◆ The problem
Produce word for word the lines of the data below running from the one that has "This screenshot has height=264, width=565." to the one that has "Click the £0.00", inclusive, and no others.

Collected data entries
_ _ _ _

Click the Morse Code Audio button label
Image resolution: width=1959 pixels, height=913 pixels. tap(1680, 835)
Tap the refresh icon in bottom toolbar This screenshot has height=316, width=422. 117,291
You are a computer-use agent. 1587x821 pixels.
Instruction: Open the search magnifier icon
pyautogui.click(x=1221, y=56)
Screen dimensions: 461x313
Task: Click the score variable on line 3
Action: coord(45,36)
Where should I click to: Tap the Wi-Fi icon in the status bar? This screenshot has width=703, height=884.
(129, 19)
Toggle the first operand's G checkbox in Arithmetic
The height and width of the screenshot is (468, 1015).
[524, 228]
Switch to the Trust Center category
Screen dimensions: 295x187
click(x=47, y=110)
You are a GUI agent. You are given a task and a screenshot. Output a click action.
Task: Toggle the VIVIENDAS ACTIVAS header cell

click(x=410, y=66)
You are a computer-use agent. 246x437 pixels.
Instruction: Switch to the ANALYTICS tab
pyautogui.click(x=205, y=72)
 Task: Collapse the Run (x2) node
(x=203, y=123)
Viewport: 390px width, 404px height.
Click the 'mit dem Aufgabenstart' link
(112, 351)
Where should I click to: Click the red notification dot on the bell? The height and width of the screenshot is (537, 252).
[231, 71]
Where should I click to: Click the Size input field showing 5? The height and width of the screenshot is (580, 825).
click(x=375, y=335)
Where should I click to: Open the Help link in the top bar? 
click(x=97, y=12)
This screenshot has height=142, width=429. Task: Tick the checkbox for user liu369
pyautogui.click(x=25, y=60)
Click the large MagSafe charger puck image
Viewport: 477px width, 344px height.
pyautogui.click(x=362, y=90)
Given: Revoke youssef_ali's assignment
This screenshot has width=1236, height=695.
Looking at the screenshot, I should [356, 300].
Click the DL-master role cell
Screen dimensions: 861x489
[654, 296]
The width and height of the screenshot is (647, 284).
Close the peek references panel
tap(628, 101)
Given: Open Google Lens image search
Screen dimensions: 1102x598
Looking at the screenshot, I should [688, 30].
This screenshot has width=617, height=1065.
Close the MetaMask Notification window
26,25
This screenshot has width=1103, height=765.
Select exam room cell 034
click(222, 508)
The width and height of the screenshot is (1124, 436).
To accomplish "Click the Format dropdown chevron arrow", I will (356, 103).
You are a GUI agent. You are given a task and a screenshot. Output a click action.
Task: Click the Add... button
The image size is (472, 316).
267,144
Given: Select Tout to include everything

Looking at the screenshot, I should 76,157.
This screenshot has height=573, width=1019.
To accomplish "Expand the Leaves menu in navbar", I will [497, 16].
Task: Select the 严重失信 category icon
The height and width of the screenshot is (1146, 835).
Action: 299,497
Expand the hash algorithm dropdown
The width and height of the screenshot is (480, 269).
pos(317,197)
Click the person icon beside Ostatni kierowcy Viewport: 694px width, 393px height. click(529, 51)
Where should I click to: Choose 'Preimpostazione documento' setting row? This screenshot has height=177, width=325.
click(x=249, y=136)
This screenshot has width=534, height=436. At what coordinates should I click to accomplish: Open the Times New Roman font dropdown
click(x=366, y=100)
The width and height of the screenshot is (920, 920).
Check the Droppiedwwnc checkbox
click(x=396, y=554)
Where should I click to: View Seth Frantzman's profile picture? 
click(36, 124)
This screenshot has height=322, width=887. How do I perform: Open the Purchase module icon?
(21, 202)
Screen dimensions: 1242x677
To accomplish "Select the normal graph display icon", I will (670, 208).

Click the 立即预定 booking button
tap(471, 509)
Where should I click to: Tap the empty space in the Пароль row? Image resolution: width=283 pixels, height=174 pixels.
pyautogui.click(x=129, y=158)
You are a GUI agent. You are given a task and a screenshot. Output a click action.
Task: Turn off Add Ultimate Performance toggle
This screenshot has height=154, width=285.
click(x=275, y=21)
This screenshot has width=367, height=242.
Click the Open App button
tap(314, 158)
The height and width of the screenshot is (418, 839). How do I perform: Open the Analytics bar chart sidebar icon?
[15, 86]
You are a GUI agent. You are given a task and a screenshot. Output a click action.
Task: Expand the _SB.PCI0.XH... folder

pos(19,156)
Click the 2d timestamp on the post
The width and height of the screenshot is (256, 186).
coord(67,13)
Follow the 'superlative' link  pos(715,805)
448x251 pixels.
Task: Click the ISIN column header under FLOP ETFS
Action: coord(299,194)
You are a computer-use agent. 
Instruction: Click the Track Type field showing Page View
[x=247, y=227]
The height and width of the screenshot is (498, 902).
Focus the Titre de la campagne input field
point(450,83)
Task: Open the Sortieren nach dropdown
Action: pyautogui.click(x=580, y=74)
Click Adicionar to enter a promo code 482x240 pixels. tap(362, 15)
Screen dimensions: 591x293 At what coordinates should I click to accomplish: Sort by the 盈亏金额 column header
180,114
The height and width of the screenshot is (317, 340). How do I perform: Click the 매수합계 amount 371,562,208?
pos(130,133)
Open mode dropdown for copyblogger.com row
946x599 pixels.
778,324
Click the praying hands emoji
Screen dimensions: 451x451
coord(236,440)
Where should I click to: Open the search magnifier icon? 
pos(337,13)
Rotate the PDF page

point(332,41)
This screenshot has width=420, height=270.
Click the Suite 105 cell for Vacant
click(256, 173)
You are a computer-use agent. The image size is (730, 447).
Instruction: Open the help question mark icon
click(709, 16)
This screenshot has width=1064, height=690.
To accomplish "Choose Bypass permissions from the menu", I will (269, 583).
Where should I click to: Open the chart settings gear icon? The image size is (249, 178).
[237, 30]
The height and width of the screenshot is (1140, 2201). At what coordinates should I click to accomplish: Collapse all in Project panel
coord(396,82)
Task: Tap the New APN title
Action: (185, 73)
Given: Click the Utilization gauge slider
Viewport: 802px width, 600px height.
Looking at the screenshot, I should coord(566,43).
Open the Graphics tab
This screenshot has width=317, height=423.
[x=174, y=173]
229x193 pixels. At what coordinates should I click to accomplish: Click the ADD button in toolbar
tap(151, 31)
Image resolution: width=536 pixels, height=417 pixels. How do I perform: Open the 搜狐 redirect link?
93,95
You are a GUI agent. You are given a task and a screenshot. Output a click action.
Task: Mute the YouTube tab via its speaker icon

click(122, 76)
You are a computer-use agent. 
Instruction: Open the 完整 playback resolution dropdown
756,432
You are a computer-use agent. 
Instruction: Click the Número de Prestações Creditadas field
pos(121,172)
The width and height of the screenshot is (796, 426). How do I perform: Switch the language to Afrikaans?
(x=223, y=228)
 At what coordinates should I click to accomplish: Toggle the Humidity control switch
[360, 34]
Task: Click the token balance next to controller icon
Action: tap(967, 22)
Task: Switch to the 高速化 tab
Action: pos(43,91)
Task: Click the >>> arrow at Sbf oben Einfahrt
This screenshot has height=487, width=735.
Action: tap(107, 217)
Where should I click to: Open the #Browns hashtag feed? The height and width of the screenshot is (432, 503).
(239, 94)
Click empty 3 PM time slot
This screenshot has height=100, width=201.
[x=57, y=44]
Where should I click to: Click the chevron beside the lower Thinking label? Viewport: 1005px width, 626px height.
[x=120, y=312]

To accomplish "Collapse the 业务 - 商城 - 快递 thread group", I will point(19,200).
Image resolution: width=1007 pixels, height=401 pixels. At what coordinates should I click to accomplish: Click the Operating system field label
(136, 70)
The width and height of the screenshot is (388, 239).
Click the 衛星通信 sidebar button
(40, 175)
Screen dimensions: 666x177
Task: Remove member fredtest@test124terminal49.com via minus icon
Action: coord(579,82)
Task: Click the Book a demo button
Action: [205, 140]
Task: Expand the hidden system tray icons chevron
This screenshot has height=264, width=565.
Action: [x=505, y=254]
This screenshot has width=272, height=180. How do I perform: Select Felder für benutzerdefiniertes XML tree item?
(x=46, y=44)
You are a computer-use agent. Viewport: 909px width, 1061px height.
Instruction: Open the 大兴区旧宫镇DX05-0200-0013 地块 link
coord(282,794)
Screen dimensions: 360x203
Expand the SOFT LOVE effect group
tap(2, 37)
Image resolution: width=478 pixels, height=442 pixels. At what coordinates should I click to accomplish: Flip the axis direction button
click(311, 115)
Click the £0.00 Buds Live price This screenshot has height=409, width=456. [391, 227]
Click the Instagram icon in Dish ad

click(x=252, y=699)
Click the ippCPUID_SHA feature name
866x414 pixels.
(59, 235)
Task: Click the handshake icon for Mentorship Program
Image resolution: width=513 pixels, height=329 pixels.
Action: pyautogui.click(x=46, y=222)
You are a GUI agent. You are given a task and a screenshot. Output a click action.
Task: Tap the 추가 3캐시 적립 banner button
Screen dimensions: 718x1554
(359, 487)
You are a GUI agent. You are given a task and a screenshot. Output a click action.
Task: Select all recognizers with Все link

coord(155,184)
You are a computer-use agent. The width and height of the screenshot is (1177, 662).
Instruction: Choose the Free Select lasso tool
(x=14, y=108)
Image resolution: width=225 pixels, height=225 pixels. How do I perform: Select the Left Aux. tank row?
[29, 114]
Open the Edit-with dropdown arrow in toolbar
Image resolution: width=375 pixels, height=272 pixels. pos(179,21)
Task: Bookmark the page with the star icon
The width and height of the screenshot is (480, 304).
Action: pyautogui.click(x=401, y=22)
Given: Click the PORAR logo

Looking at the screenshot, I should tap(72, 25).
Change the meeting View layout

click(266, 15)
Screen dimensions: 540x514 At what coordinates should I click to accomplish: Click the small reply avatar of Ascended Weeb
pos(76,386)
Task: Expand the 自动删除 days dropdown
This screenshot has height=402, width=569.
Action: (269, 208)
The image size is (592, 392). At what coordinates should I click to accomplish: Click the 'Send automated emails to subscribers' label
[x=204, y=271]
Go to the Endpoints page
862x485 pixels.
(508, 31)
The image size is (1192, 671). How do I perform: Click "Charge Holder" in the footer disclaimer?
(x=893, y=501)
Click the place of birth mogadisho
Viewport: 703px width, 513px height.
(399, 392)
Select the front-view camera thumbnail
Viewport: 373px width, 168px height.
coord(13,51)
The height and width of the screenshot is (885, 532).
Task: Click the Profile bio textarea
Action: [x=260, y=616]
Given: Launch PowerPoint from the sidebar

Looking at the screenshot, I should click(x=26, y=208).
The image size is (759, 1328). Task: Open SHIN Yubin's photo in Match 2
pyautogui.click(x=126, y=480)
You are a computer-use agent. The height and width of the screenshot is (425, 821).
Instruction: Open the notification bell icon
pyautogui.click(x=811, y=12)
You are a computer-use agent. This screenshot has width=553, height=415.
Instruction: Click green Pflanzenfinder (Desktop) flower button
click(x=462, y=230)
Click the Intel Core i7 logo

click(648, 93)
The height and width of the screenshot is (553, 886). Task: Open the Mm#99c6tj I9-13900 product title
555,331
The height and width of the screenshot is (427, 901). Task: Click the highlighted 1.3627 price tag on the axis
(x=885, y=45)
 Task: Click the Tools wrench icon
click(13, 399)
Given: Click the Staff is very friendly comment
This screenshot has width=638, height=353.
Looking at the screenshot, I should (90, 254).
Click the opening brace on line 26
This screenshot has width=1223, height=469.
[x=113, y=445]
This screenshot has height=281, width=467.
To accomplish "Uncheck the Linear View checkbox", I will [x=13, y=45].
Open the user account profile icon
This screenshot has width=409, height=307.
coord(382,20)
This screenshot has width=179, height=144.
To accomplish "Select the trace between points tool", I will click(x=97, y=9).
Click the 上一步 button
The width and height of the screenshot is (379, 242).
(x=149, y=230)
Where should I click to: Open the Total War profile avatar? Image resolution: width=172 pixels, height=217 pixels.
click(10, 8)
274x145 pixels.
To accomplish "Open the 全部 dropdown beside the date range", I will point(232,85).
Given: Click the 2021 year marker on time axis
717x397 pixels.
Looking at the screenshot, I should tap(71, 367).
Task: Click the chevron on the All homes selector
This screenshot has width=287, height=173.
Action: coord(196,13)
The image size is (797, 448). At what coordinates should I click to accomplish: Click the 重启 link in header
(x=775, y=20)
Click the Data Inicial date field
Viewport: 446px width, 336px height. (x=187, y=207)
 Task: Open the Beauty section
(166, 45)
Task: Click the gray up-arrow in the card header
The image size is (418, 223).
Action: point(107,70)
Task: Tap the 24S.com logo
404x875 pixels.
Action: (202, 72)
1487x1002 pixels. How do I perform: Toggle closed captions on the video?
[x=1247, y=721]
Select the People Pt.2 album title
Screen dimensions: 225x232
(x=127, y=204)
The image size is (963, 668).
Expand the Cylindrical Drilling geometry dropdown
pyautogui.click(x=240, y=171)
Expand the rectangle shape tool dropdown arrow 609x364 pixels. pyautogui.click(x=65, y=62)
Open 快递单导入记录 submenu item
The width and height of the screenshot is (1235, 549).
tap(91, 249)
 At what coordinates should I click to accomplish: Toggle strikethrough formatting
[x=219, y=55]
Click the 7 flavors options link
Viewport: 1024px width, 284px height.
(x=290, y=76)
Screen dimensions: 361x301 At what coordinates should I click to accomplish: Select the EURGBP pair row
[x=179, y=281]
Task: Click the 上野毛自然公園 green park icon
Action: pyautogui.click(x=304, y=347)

_ _ _ _

◆ Output of the task
This screenshot has height=264, width=565.
Action: [x=505, y=254]
This screenshot has width=272, height=180. How do I perform: Select Felder für benutzerdefiniertes XML tree item?
(x=46, y=44)
You are a computer-use agent. Viewport: 909px width, 1061px height.
Instruction: Open the 大兴区旧宫镇DX05-0200-0013 地块 link
coord(282,794)
Screen dimensions: 360x203
Expand the SOFT LOVE effect group
tap(2, 37)
Image resolution: width=478 pixels, height=442 pixels. At what coordinates should I click to accomplish: Flip the axis direction button
click(311, 115)
Click the £0.00 Buds Live price This screenshot has height=409, width=456. [391, 227]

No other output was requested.